Are fat people less likely to win on Jeopardy?
Of course not. Yet people sill believe that the obese make less competent game show contestants, according to a research paper coming out later this month in the journal Organizational Behavior and Human Decision Processes.
For the paper, Wharton professor Maurice Schweitzer and Ph.D. candidate Emma Levine conducted several studies seeking to measure bias against the obese. They found that across the board, study participants believed that overweight people are less competent than thinner people.
Both thin and overweight study participants had this bias, the researchers found.
“People judge discrimination against obese people to be far more legitimate and acceptable than discrimination against race, religion or ethnicity,” Schweitzer says.
The paper is part of a growing body of work that shows we have a clear bias against the overweight. That discrimination surfaces in our personal lives and, perhaps even more troubling, in the workplace. At the office, a belief that obese people are less competent leaves many out in the cold when it comes to getting hired, promoted or properly compensated.
The problem is all the more worrisome considering that more than one-third of American adults are obese.
For the Jeopardy study, researchers showed study participants real photos of contestants and asked them to guess who had won. In another study, participants were given resumes of job candidates that included their height and weight and were told to judge the competence of those candidates. The heavier candidates were ranked as more incompetent.
Though past work has shown that women are more likely to be discriminated against because of weight, Schweitzer’s study found that both obese men and women were judged to be less competent.
Previous studies have shown that obese workers are less likely to be hired and promoted, and also earn lower wages. The new paper explains that some of the reason for this is that overweight people are perceived to lack self-control and motivation, which translates to an overall judgment of low competence, Schweitzer says.
“The bias against overweight people is particularly pernicious,” Schweitzer notes in this video interview. Because many of us believe that obese people have a choice and can simply lose weight, we're more likely to think it's OK to discriminate.
“We accept this kind of bias in a way that we wouldn’t perceive racial discrimination,” Schweitzer says.
Only one state, Michigan, prohibits discrimination against the obese. No federal law on the issue exists.

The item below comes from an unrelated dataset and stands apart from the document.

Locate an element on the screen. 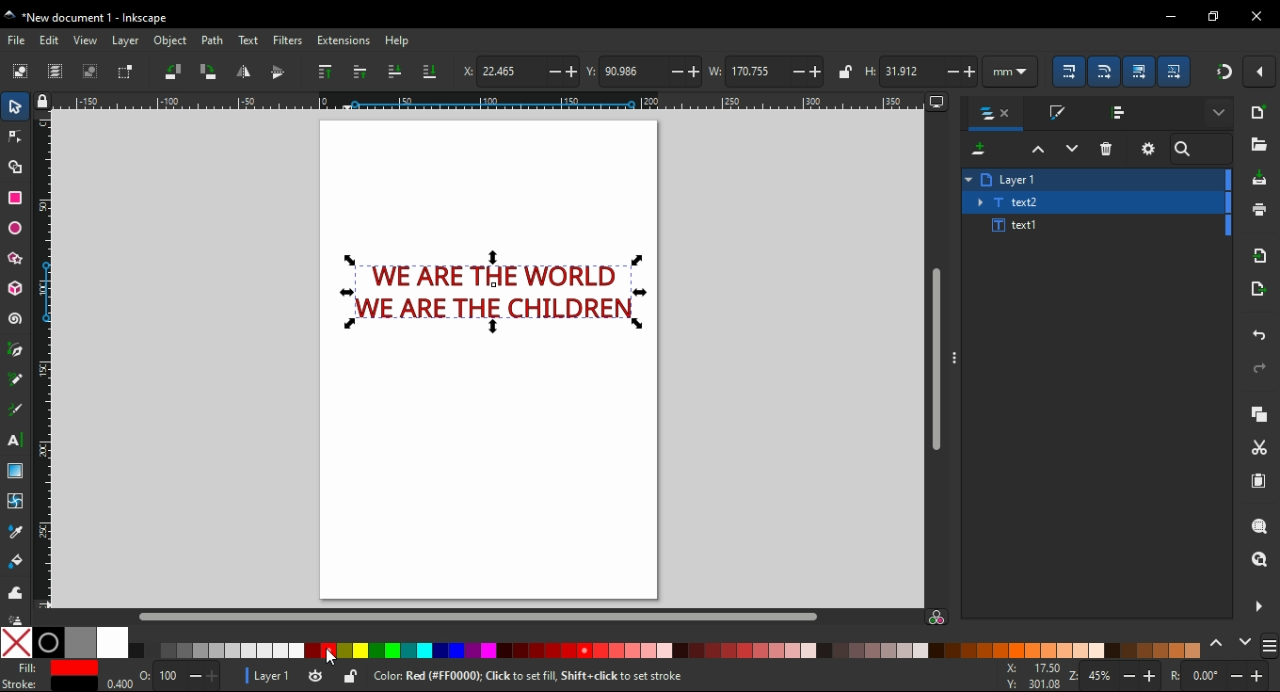 This screenshot has height=692, width=1280. node tool is located at coordinates (18, 136).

Though bias against the obese is prevalent, there is widespread support for laws prohibiting workplace discrimination against overweight people, says Rebecca Puhl, deputy director at the Rudd Center For Food Policy & Obesity at the University of Connecticut.
A study Puhl and her colleagues did in 2008 showed that reports of weight discrimination increased by 66 percent between 1995 and 2005. But in a survey she conducted last year with colleagues, 75 percent of respondents said they’d support a law prohibiting discrimination.
“Two-thirds of our population is overweight or obese,” says Puhl. “This is a societal issue we need to address, rather than penalizing workers for it.”